What you need to do = Copy out the rows below, changing every "Viewport" to "Display" and keeping everything else the same.

Data excerpts =
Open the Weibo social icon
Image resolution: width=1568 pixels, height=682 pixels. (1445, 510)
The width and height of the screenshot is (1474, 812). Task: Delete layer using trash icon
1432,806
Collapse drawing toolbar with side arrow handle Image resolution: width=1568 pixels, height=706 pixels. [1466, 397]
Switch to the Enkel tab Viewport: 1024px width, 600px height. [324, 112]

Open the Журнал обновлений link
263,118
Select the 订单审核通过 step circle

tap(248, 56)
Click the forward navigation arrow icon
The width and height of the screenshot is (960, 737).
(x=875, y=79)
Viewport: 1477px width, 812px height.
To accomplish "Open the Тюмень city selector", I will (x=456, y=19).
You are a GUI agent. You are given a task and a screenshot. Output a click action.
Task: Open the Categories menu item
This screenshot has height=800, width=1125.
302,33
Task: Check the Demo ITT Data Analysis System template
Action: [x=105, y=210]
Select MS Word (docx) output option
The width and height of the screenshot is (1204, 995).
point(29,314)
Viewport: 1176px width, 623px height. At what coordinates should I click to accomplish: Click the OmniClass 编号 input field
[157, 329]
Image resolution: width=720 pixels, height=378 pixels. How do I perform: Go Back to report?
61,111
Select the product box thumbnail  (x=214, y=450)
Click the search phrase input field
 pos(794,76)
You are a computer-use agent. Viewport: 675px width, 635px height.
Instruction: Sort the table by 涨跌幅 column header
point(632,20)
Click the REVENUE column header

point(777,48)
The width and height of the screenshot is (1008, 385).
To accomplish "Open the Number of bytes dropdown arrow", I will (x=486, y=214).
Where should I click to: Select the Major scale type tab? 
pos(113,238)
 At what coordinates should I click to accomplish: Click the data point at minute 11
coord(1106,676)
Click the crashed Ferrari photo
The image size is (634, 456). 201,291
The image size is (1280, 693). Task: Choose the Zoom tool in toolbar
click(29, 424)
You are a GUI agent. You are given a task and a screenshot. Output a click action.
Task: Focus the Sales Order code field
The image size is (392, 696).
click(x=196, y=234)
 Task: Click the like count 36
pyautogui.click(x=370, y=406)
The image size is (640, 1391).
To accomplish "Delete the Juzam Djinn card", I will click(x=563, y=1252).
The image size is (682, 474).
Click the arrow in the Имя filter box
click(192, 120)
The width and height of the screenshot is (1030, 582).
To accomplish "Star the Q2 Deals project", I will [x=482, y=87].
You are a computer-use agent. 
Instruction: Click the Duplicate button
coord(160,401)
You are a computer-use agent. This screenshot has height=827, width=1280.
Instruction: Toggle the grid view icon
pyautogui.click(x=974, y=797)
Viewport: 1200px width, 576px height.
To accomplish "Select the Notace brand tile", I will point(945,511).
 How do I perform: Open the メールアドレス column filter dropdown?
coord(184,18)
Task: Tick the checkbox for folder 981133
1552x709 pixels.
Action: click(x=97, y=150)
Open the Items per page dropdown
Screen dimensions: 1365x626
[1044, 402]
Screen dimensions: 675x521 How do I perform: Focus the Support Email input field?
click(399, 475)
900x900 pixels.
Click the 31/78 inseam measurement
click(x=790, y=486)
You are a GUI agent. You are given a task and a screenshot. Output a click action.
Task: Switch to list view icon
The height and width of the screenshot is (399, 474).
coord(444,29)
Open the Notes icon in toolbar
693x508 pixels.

Right answer =
Open the Weibo social icon
Image resolution: width=1568 pixels, height=682 pixels. (1445, 510)
The width and height of the screenshot is (1474, 812). Task: Delete layer using trash icon
1432,806
Collapse drawing toolbar with side arrow handle Image resolution: width=1568 pixels, height=706 pixels. [1466, 397]
Switch to the Enkel tab Display: 1024px width, 600px height. [324, 112]

Open the Журнал обновлений link
263,118
Select the 订单审核通过 step circle

tap(248, 56)
Click the forward navigation arrow icon
The width and height of the screenshot is (960, 737).
(x=875, y=79)
Display: 1477px width, 812px height.
To accomplish "Open the Тюмень city selector", I will (x=456, y=19).
You are a GUI agent. You are given a task and a screenshot. Output a click action.
Task: Open the Categories menu item
This screenshot has height=800, width=1125.
302,33
Task: Check the Demo ITT Data Analysis System template
Action: [x=105, y=210]
Select MS Word (docx) output option
The width and height of the screenshot is (1204, 995).
point(29,314)
Display: 1176px width, 623px height. At what coordinates should I click to accomplish: Click the OmniClass 编号 input field
[157, 329]
Image resolution: width=720 pixels, height=378 pixels. How do I perform: Go Back to report?
61,111
Select the product box thumbnail  (x=214, y=450)
Click the search phrase input field
 pos(794,76)
You are a computer-use agent. Display: 675px width, 635px height.
Instruction: Sort the table by 涨跌幅 column header
point(632,20)
Click the REVENUE column header

point(777,48)
The width and height of the screenshot is (1008, 385).
To accomplish "Open the Number of bytes dropdown arrow", I will (x=486, y=214).
Where should I click to: Select the Major scale type tab? 
pos(113,238)
 At what coordinates should I click to accomplish: Click the data point at minute 11
coord(1106,676)
Click the crashed Ferrari photo
The image size is (634, 456). 201,291
The image size is (1280, 693). Task: Choose the Zoom tool in toolbar
click(29, 424)
You are a GUI agent. You are given a task and a screenshot. Output a click action.
Task: Focus the Sales Order code field
The image size is (392, 696).
click(x=196, y=234)
 Task: Click the like count 36
pyautogui.click(x=370, y=406)
The image size is (640, 1391).
To accomplish "Delete the Juzam Djinn card", I will click(x=563, y=1252).
The image size is (682, 474).
Click the arrow in the Имя filter box
click(192, 120)
The width and height of the screenshot is (1030, 582).
To accomplish "Star the Q2 Deals project", I will [x=482, y=87].
You are a computer-use agent. 
Instruction: Click the Duplicate button
coord(160,401)
You are a computer-use agent. This screenshot has height=827, width=1280.
Instruction: Toggle the grid view icon
pyautogui.click(x=974, y=797)
Display: 1200px width, 576px height.
To accomplish "Select the Notace brand tile", I will point(945,511).
 How do I perform: Open the メールアドレス column filter dropdown?
coord(184,18)
Task: Tick the checkbox for folder 981133
1552x709 pixels.
Action: click(x=97, y=150)
Open the Items per page dropdown
Screen dimensions: 1365x626
[1044, 402]
Screen dimensions: 675x521 How do I perform: Focus the Support Email input field?
click(399, 475)
900x900 pixels.
Click the 31/78 inseam measurement
click(x=790, y=486)
You are a GUI agent. You are given a task and a screenshot. Output a click action.
Task: Switch to list view icon
The height and width of the screenshot is (399, 474).
coord(444,29)
Open the Notes icon in toolbar
693x508 pixels.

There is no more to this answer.